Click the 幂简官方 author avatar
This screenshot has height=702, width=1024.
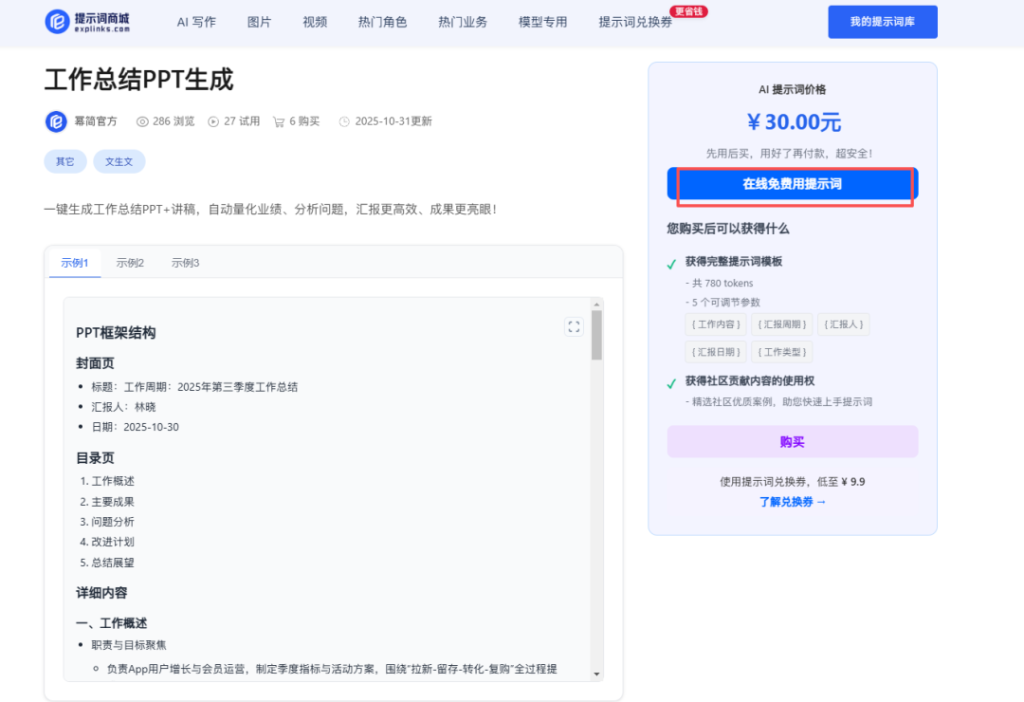56,122
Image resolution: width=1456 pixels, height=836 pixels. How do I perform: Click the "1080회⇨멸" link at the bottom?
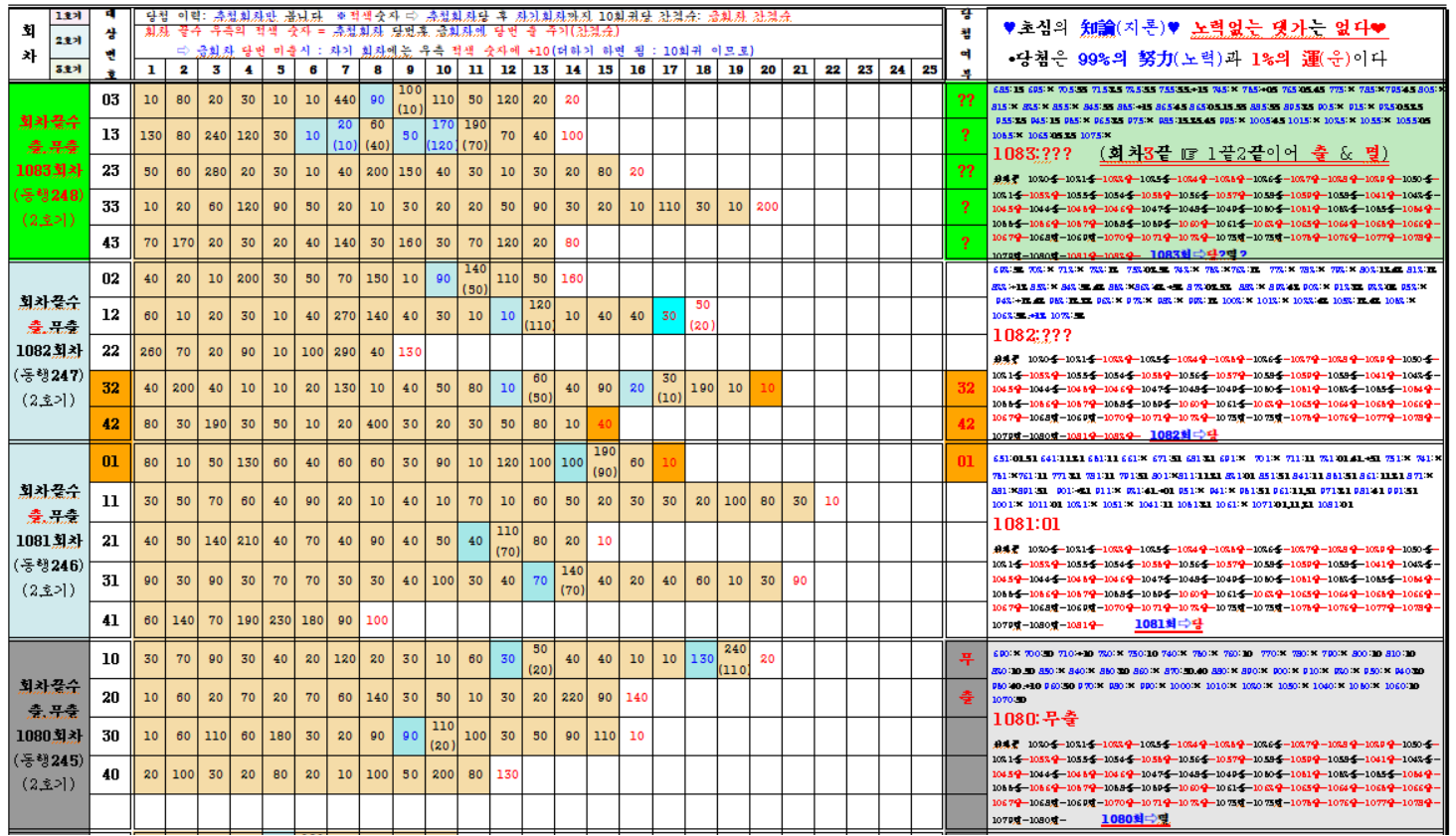point(1134,819)
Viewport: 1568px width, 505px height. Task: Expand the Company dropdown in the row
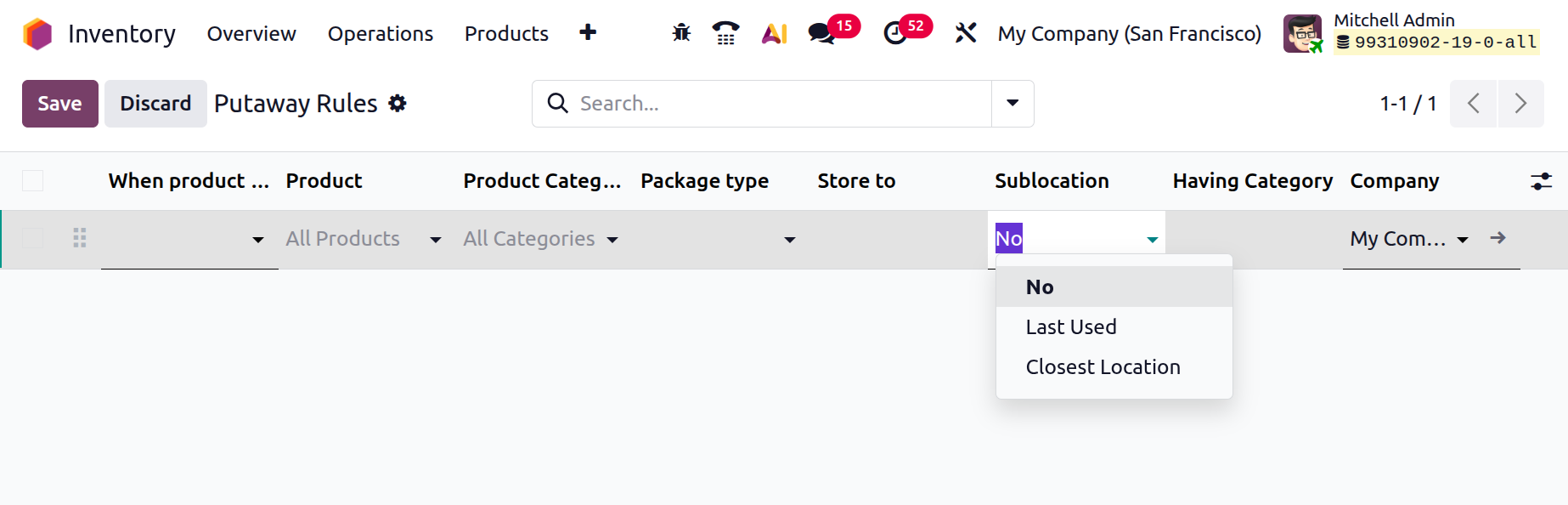point(1462,239)
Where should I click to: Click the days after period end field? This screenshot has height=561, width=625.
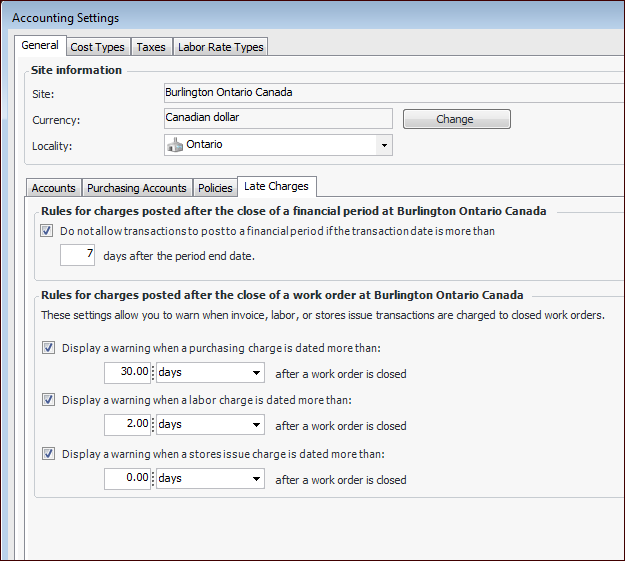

- _TASK INSTRUCTIONS_: Reproduce every record above exactly, but leave out the pictures.

- _RESPONSE FOR THIS EXERCISE_:
Click the 幂简官方 author avatar
This screenshot has height=702, width=1024.
56,122
Image resolution: width=1456 pixels, height=836 pixels. How do I perform: Click the "1080회⇨멸" link at the bottom?
point(1134,819)
Viewport: 1568px width, 505px height. Task: Expand the Company dropdown in the row
point(1462,239)
Where should I click to: Click the days after period end field? This screenshot has height=561, width=625.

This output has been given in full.